Net Farm Income Forecast Points to More Struggles Ahead

Posted on 03/09/2017 10:18 AM

NetNet cash farm income is likely to climb $1.6 billion in 2017 from the year prior to $93.5 billion, a gain of 1.8%, according to USDA's Economic Research Service (ERS). On the other hand, net farm income is expected to fall another 8.7% to $62.3 billion, the lowest level since 2002 in inflation-adjusted terms. This is the fourth year in a row that net farm income has declined.

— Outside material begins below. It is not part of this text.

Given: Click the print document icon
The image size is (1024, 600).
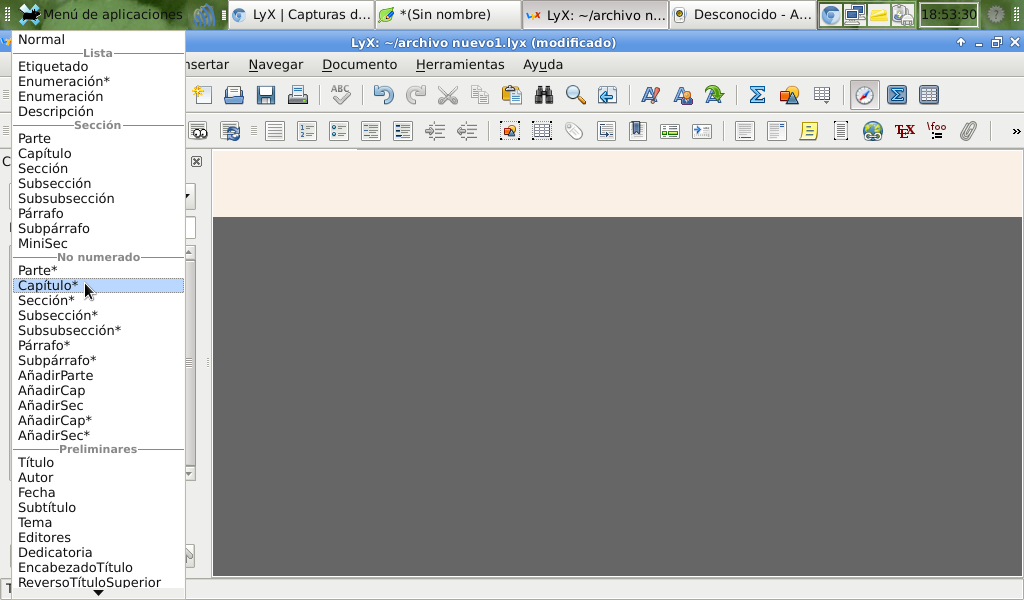Looking at the screenshot, I should coord(297,95).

ERS explains that, "The difference between the two profitability measures is expected to increase in 2017 largely due to an additional $8.2 billion in cash receipts from the sale of crop inventories. The net cash farm income measure counts those sales as part of current-year income while the net farm income measure counted the value of those inventories as part of prior year income."

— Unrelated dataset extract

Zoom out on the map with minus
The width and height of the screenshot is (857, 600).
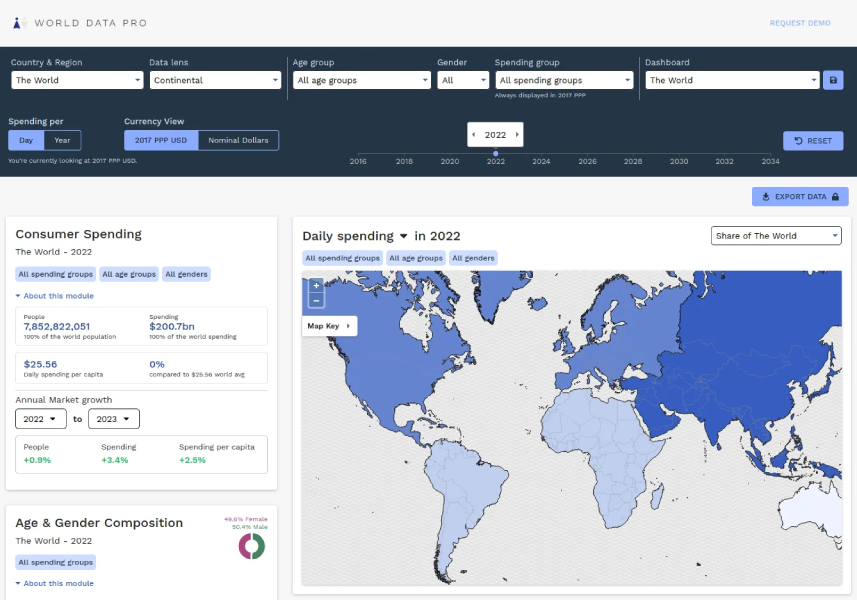pyautogui.click(x=316, y=300)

Overall cash receipts are expected to hold near steady with year-ago, with large gains in dairy receipts on higher prices expected to be offset by a similar decline in cattle/calf receipts on a drop in prices. Wheat receipts are expected to see the most change from 2016, with ERS forecasting a $1.4-billion (16.6%) decline. Direct government payments are expected to fall roughly 500 million (4.0%) in 2017 to $12.5 billion.

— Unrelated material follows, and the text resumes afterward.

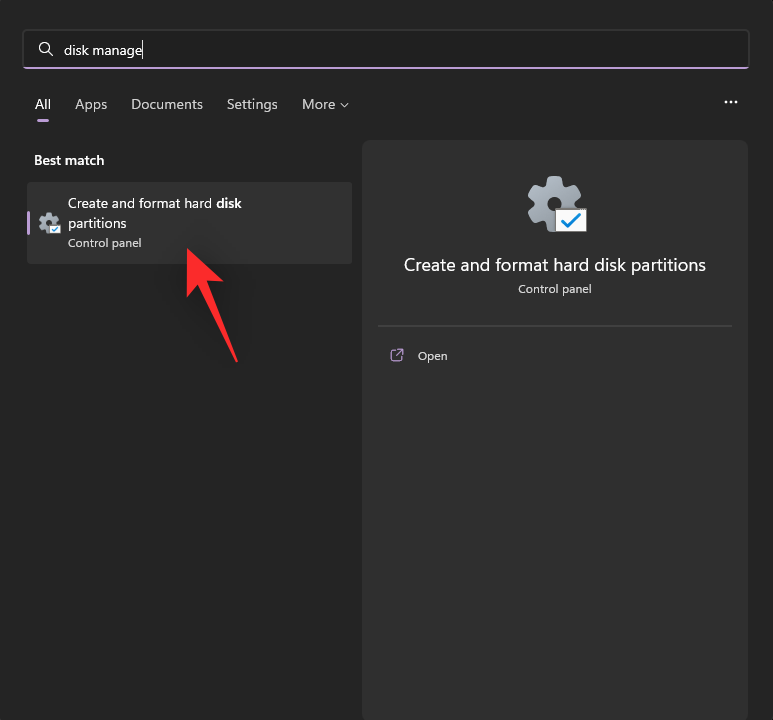Viewport: 773px width, 720px height.
Task: Open the three-dot options menu
Action: (x=731, y=102)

Production expenses in 2017 are likely to be steady with last year, after declining the two years prior, according to ERS. Farm origins expenses (including feed, livestock ad seed) are expected to dip 2.6%. "Manufactured input expenses were more mixed, with fertilizer group expenditures forecast down by 9.1% and fuel/oil expenses up by 13.1%. Labor costs are also forecast to rise 5.4% in 2017," ERS continues.

While farm asset values are expected to decline 1.1% this year, farm debt is expected to climb 5.2%. This is expected to result in a 2.1% dip in farm sector equity to $51.2 billion in 2017. Financial liquidity and solvency measures are both expected to weaken in 2017. Of note, the debt-to-asset measure is now above its average over the previous 10 years.